Deep-dives

Arbitration at a Turning Point: How AI is redefining the practice

Arbitration at a Turning Point: How AI is redefining the practice

Category

Deep-dives

published

Oct 22, 2025

Oct 22, 2025

Oct 22, 2025

author

Filip Nordlund

Filip Nordlund, Legal Engineering Manager and Practice Lead for International Arbitration at Legora, reflects on how one of law’s most intricate disciplines is being reshaped by AI - and why that transformation must come from within the profession itself.

Rewriting the Arbitration Playbook

From Hong Kong to Paris to Seoul, Filip Nordlund has seen arbitration from every angle - across major institutions, global law firms, and domestic practices.

But despite its global reach, arbitration has been slower than other areas of law to adopt AI.

“AI hasn’t yet been utilised in arbitration to the same extent, because you don’t have the end-to-end solutions you see in corporate practice, where a task can be handled almost entirely by AI. In disputes, the work has to be broken down into distinct processes. But arbitration is actually a great fit for AI - you just have to be brave enough to think about it differently.”

From Chaos to Clarity

Ask where AI helps most in arbitration, and Filip’s answer is simple: the fundamentals. Timelines, witness statements, proofing - the time-consuming, meticulous work that holds every case together.

Clients don’t often deliver tidy evidence. Building a chronology once meant weeks of manual review, only to discover missing documents deep into the process. Now, with Legora, entire data sets can be uploaded and organised in hours, with gaps revealed instantly.

Discovery shifts from guesswork to precision. And the final stretch - proofreading - becomes faster and cleaner, freeing lawyers to focus on argument and strategy.

This can change the game for Arbitration lawyers. As Filip explained:

“At the moment, arbitration lawyers spend so much time getting to the exciting part of the job - developing strategy and doing advocacy. If AI can put together your timeline, factual narrative and rough first draft, you have more time to start moulding your narrative for your case.”

Seeing the Difference

Much of Filip’s work involves sitting down with arbitration teams and showing how their work can look different. In a typical demo, he uploads a case file - such as a construction dispute, which is famously document-heavy, with tens of thousands of files to reconcile - that would once have taken days or weeks to review. 

Within minutes, the material is organised into a clear chronology, with every event linked to its source. Missing periods in the record appear instantly, and cross-references update automatically.

For Filip, these sessions are the clearest proof of progress.

“Meeting with lawyers and showing them how AI can actually improve their day-to-day work, as someone who has been in their shoes, is the best part of the job. It’s an amazing feeling knowing you’re making a real difference.” 

Why Legora

The most important thing is that behind the technology being built are people like Filip - lawyers who understand arbitration and how firms actually work.

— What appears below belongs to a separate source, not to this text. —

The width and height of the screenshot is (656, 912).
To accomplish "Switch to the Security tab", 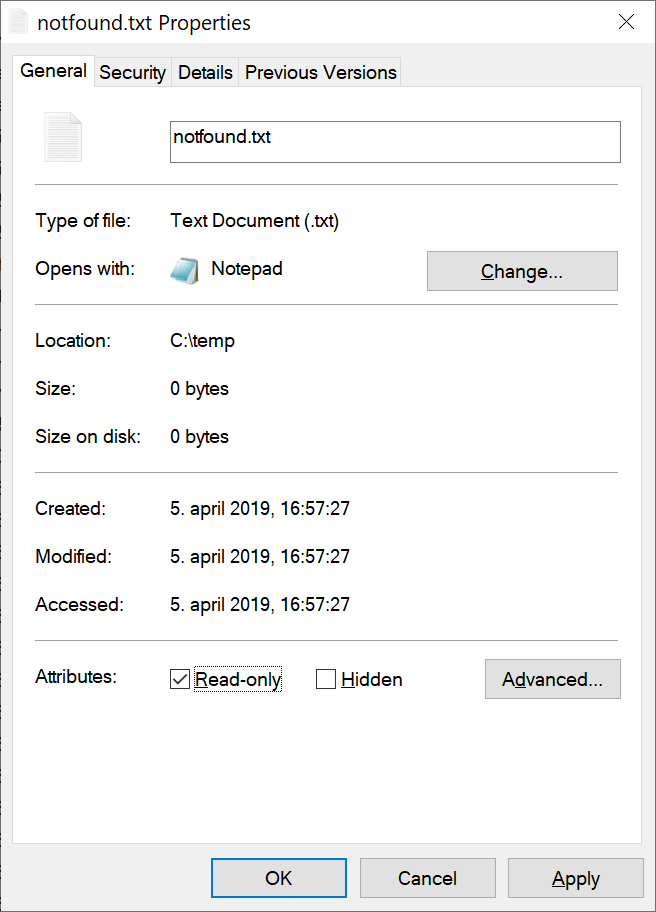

That collaboration-first mindset is what defines Legora.

“The level of service is what truly sets Legora apart from its competitors. While others deliver tools, Legora builds relationships. When a firm hits a wall - a complex workflow, a tricky prompt - we are happy to sit down and solve it together. Fifteen minutes of collaboration can save days of trial and error.”

The Next Phase: Live Hearings

AI has already transformed the day-to-day work of arbitration lawyers.  A new frontier, Filip believes, could one day unfold inside the hearing room itself. He imagines a future where systems could assist lawyers in real time.

“Imagine a live integration where, as someone is speaking, Legora or a Legal AI system is simultaneously reviewing the entire case file - checking whether a statement is true, false, or contradictory. The same in cross-examination: if a witness says something, does it conflict with their earlier statement? Or with what their party said in submissions? Having that in real time would be a tremendous change.”

For now, that remains a potential vision rather than a product. But it’s easy to see where things are heading - the tools lawyers use to prepare could increasingly support them in the hearing room as well.

Skills for the Next Generation

For younger lawyers adapting to this new world, this evolution is an opening - a chance to focus on the skills that will define the next era of practice.

“For junior associates, AI isn’t just about efficiency - it’s about opportunity. When routine work takes less time, you can focus on the high-value skills that matter most: analysis, advocacy, and developing client relationships.”

It’s clear that those lawyers who learn to work confidently with these tools will set the standard for the modern arbitration practice.

The author

Filip Nordlund is a Legal Engineering Manager and Practice Lead for International Arbitration at Legora.

A lawyer with experience across leading arbitration institutions and law firms in Hong Kong, Paris, and Seoul, Filip has worked on complex cross-border disputes spanning multiple jurisdictions and industries. 

At Legora, Filip bridges law and technology, helping firms design AI-driven workflows that reflect how arbitration lawyers actually work. His focus is on translating the craft and precision of dispute resolution into systems that make legal work faster, better, and more collaborative.